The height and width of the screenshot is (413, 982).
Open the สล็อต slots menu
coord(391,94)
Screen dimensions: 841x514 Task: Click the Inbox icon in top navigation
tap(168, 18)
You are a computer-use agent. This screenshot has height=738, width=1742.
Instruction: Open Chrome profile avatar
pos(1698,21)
* * *
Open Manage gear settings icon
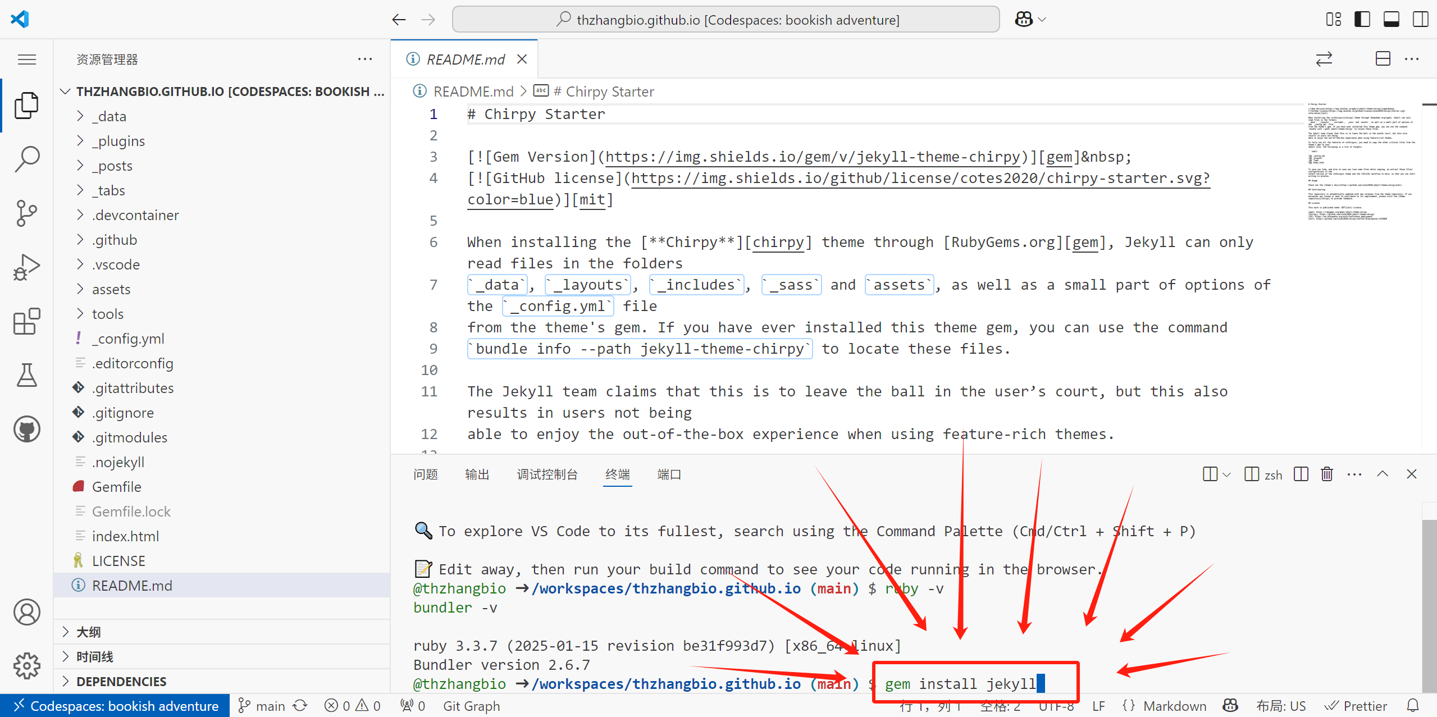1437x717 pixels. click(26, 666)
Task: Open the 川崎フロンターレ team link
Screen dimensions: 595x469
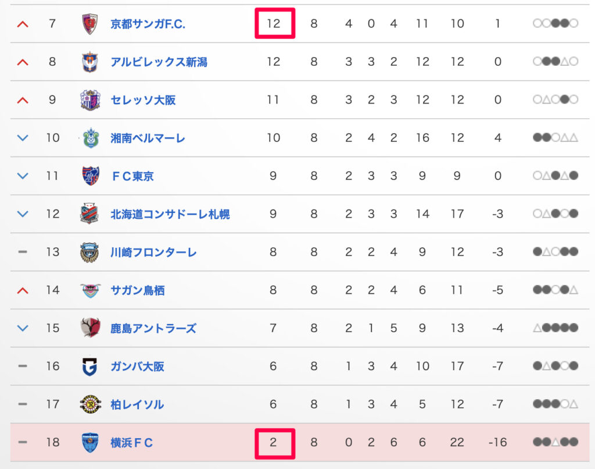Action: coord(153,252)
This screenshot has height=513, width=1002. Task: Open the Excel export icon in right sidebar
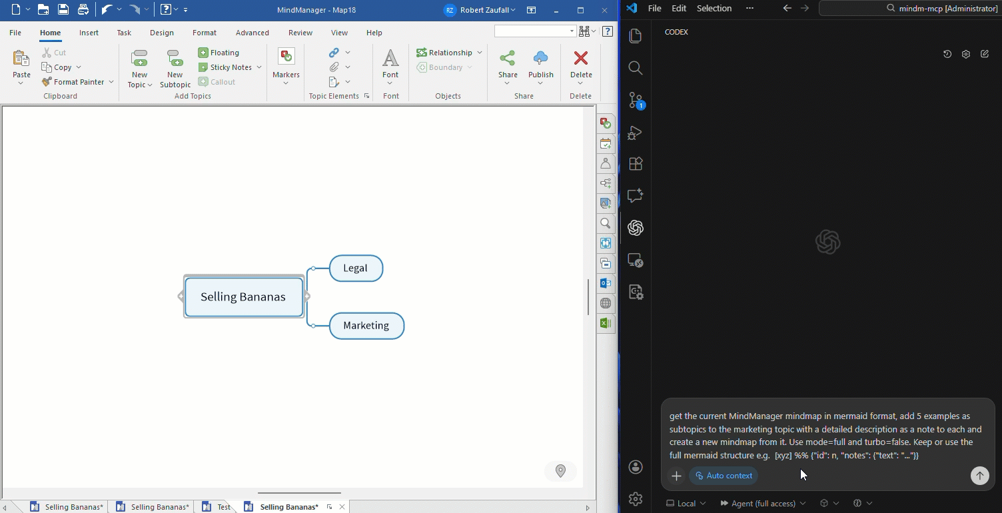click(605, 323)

• _What is being asked_
Rewrite the material from the line with "The height and" to the line with "pos(1698,21)" as a JSON list of strings, one string per line, including both of those lines and leaving out any blank lines.

• _Solution to this task_
[
  "The height and width of the screenshot is (413, 982).",
  "Open the สล็อต slots menu",
  "coord(391,94)",
  "Screen dimensions: 841x514 Task: Click the Inbox icon in top navigation",
  "tap(168, 18)",
  "You are a computer-use agent. This screenshot has height=738, width=1742.",
  "Instruction: Open Chrome profile avatar",
  "pos(1698,21)"
]